El defensor finlandés quiere asentarse en el centro de la zaga babazorra
No es una cara nueva, pero sí el primer refuerzo del Deportivo Alavés para la temporada 2026-27. Tras el acto de renovación de Carlos Protesoni, este viernes le tocó el turno de pasar por Mendizorroza a Ville Koski, a quien el club babazorro ha firmado hasta 2031, procedente del NK Istra. El defensor finlandés se ha convertido así en el futbolista de la plantilla albiazul con el contrato más longevo en el Paseo de Cervantes.

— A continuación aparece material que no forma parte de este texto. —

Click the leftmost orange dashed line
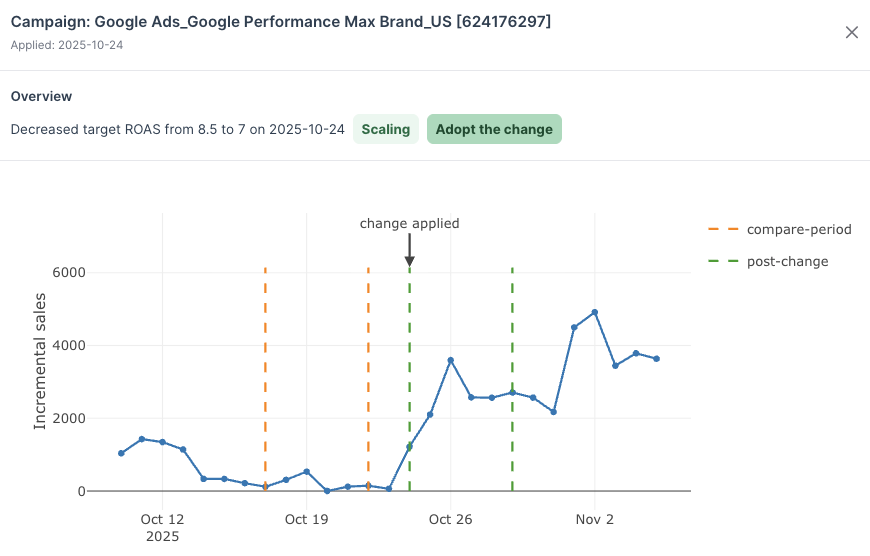This screenshot has height=556, width=870. 265,380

«Estoy contento de estar aquí. Trabajé duro, demostré mi valía y ahora tengo que aprovechar la oportunidad que me han dado», manifestó Koski al inicio. Preguntado por cuándo supo que seguiría en el Glorioso, una vez conseguido el objetivo, prefirió no responder, limitándose a decir que «el fútbol es extraño a veces». Lo que está claro es que ha vuelto para asentarse en LALIGA.

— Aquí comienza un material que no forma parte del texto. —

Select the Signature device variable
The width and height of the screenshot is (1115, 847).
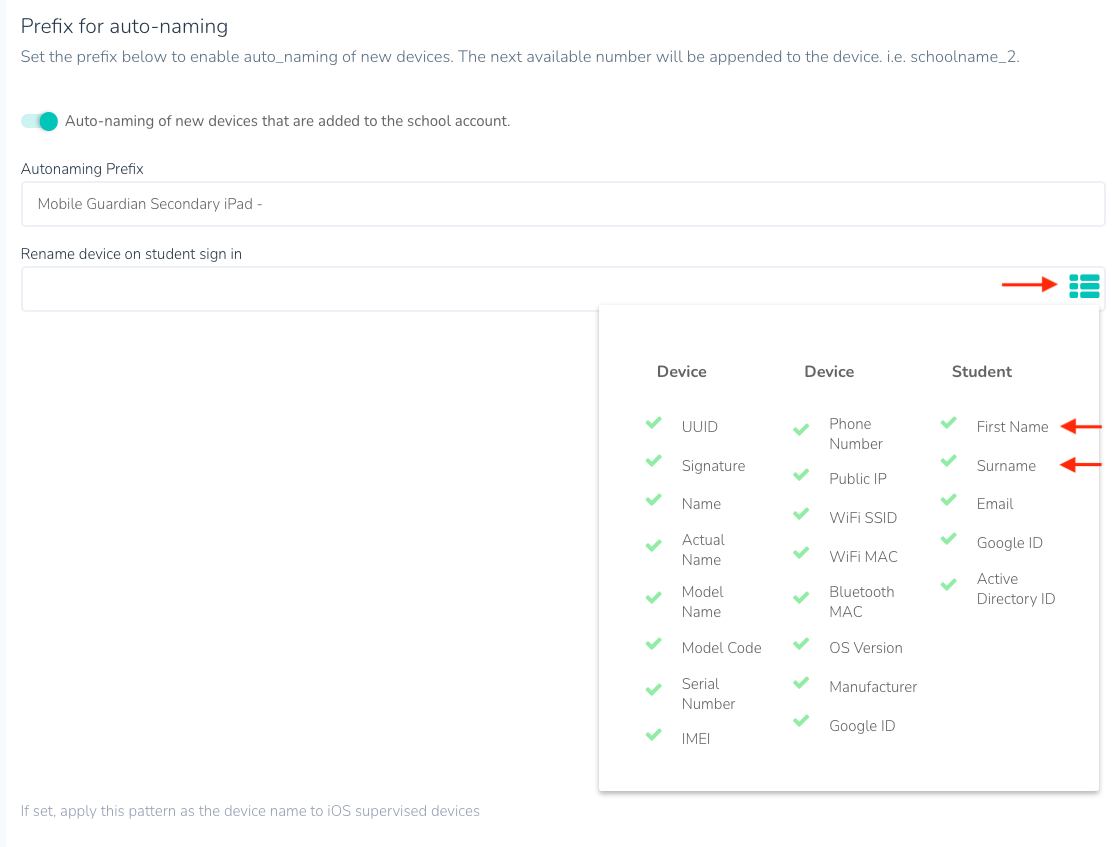[713, 466]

Y ahora tendrá más tiempo para adaptarse al fútbol español, que no fue sencillo durante sus primeros meses en Mendizorroza: «Fue un poco difícil, sí. Adaptarse a un nuevo país, a una nueva liga… Pero es todo cuestión de tiempo. Solo tengo que seguir trabajando e ir poco a poco«. Menos de 300 minutos, durante cinco partidos, son los que disputó durante su cesión de media temporada.

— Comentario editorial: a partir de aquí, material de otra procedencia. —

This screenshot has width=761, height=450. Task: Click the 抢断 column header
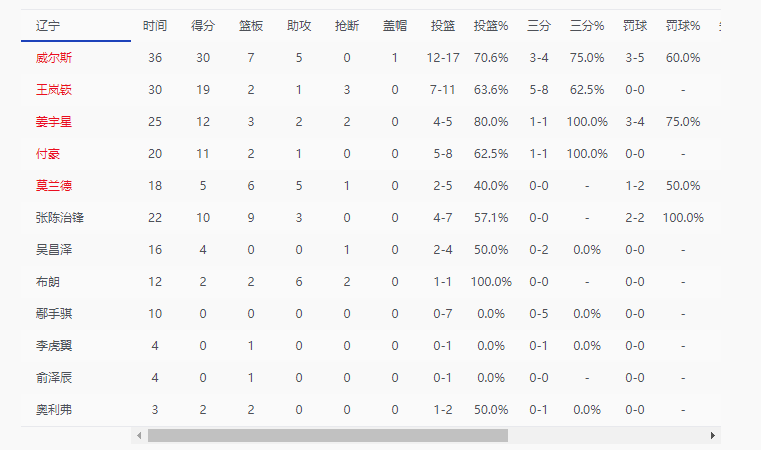347,26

Ahora bien, aun participando poco debido a la lesión de rodilla con la que llegó al Paseo de Cervantes, sí que acabó siendo decisivo en la recta final, especialmente en la victoria contra el Barcelona en Mendizorroza. «Mi confianza no estaba en su punto más alto en aquel momento, pues llevaba mucho sin jugar, pero fui creciendo acción tras acción y todo acabó bien», recordó.
«No me lo recuerdes. No vi bien la jugada, solo escuché la reacción, y prefiero no hablar de ella», comentó entre risas cuando se le preguntó por otra de las acciones clave del ejercicio pasado, aquel balón peinado que a punto estuvo de acabar en gol del Villarreal. Se marchó al palo, y fue en el día de su debut como babazorro.
Al hablar de sus objetivos en esta nueva campaña, Koski prefirió centrarse en lo colectivo. Quiere que el Alavés «juegue bien» y acabe «más alto que la temporada pasada» en la clasificación. Y él sabe que, si hace las cosas como debe, va a tener oportunidades de asentarse en el centro de la retaguardia. No le importa si es con cuatro o cinco atrás, aunque él prefiere lo segundo, dado que le da más opciones.
Por su experiencia, la mayor diferencia entre LALIGA.y el fútbol croata está en la calidad de los futbolistas. «En el uno contra uno son más fuertes, sobre el césped ocurren más cosas que uno no espera«, explicó. Y cerró su presentación refiriéndose a Mendizorroza: «Es fantástico. Como curiosidad, vino un antiguo entrenador a ver un partido y se quedó sorprendido con la atmósfera que hubo con solo 20.000 personas«.